Los fabricantes de bolsas de polietileno participaron del encuentro en el marco de la comisión de Ecología y Medio Ambiente, donde fueron recibidos por la concejal del Partido Popular, María Laura Colazo.
Allí se mostraron enérgicos contra la aplicación de la normativa que imperará a partir del próximo 31 de marzo con una prohibición de entrega de bolsas de polietileno por parte de los supermercados, en busca de preservar la contaminación que ello genera a causa de su mal uso por parte de la población, en una medida consonante con varias ciudades de la región que ya las han prohibido en su totalidad.
Lo que se buscaba fuera una política de Estado en materia medioambiental terminó cayendo en la demagogia de la máxima responsable por parte de la comisión de Ecología y Medio Ambiente, quien se encontraba trabajando al respecto de las modificaciones necesarias a fin de reglamentar la implementación de una normativa que, se esperaba que con el tiempo, avanzaría sobre el uso de este tipo de bolsas.
Los productores de bolsas ni siquiera se ven afectados por la prohibición que regiría a partir del 31, ya que esas bolsas los supermercados las compran fuera de la provincia, pero la protesta de estos fabricantes apuntaba a la progresiva aplicación de la norma a futuro, y una posible afectación de sus intereses comerciales.

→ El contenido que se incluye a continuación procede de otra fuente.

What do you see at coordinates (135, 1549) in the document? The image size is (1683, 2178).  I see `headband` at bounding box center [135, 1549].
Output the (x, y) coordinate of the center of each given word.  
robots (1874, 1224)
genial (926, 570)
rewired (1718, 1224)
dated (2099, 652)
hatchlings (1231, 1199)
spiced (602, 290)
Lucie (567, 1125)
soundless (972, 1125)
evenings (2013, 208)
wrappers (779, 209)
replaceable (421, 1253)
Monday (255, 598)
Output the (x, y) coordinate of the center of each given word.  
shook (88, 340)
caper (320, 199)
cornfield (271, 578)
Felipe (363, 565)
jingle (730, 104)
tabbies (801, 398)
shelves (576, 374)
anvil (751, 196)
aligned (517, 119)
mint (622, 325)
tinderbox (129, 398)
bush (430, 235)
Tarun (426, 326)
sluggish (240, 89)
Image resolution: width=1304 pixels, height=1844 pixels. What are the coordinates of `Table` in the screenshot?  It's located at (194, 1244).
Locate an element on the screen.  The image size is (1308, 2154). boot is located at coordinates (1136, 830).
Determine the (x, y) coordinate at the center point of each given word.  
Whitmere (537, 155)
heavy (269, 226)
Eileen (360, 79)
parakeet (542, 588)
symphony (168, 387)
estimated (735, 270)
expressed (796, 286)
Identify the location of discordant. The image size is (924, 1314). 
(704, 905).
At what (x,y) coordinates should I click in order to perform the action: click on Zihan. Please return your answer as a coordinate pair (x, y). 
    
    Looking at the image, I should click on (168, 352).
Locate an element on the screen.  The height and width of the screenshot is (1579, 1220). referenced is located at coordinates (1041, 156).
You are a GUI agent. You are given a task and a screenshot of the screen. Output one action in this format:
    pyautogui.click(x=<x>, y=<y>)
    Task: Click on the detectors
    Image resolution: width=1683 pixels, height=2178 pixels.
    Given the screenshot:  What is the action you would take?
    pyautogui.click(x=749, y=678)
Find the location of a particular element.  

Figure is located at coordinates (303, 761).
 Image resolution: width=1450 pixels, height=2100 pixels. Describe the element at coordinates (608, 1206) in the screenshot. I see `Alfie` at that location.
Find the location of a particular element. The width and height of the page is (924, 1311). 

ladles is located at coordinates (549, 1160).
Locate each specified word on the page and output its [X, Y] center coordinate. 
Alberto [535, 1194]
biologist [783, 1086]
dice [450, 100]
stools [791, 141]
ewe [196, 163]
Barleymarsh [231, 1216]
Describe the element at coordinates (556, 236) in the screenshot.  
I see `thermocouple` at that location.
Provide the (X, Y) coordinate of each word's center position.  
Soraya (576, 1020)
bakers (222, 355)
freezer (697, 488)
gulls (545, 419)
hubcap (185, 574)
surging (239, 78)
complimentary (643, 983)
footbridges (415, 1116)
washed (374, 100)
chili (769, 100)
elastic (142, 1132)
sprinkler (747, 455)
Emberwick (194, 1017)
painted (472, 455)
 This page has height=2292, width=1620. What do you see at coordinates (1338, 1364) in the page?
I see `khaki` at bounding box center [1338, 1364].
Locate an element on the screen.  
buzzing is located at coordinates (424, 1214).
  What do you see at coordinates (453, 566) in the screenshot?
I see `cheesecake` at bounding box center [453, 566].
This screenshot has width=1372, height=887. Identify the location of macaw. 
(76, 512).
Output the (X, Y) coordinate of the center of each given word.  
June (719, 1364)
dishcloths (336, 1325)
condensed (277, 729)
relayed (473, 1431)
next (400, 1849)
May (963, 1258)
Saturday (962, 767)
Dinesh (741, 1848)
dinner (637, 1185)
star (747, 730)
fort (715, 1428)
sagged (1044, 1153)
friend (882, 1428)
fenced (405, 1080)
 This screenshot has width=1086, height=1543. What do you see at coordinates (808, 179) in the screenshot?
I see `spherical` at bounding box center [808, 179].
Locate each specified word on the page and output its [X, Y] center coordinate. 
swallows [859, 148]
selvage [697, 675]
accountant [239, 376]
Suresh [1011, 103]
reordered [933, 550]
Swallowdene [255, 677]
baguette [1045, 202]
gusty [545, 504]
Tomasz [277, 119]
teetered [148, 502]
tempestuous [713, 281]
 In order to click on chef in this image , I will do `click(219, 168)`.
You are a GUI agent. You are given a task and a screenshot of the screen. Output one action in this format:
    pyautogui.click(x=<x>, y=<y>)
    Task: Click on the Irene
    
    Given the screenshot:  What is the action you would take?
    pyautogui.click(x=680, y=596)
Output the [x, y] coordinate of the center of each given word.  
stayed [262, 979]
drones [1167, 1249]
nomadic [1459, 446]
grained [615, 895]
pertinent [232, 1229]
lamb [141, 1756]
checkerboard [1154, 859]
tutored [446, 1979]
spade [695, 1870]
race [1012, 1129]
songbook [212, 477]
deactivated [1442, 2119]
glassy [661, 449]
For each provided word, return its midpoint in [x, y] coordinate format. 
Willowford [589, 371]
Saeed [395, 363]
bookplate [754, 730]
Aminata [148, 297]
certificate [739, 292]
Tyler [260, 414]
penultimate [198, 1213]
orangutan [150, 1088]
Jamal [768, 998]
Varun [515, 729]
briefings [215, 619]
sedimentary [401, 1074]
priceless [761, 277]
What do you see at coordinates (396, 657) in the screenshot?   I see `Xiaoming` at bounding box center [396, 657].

Allí fue endeble el protagonismo de la concejal Colazo, quien en lugar de defender el interés común en cuanto a la finalidad medioambiental de la norma, prefirió ceder al interés económico que podía tener un sector minoritario; por lo que aceptó impulsar una modificación en la próxima sesión para la ordenanza que finalmente a partir del 31 de marzo solo prohibirá a los supermercados “distribuir bolsas que no sean biodegradables”.
El afectado ahora fue CAPO
Increíblemente el populismo con el que se manejan lamentablemente estas cuestiones de Estado, llevó a que semanas antes en el marco de esta misma comisión, la concejal del Partido Popular hiciera partícipe a la asociación de asistencia a pacientes oncológicos, a fin de que la prohibición de entrega de bolsas plásticas por parte de los supermercadistas, pudiera dar a esta entidad una salida económica.
Las responsables de la asociación habían tramitado la donación de telas por parte de una fábrica textil para confeccionar y comercializar en los supermercados bolsas permanentes a fin de que los vecinos pudieran utilizarlas en lugar de las bolsas plásticas, a partir de su prohibición.
La falta de una decidida línea política y de gestión por parte de Colazo, cediendo ahora ante los industriales y permitiendo la continuidad de esas bolsas –en su modalidad de biodegradables- finalmente terminó atentando contra la salida económica que la asociación oncológica había encontrado a partir de la normativa aprobada el año pasado.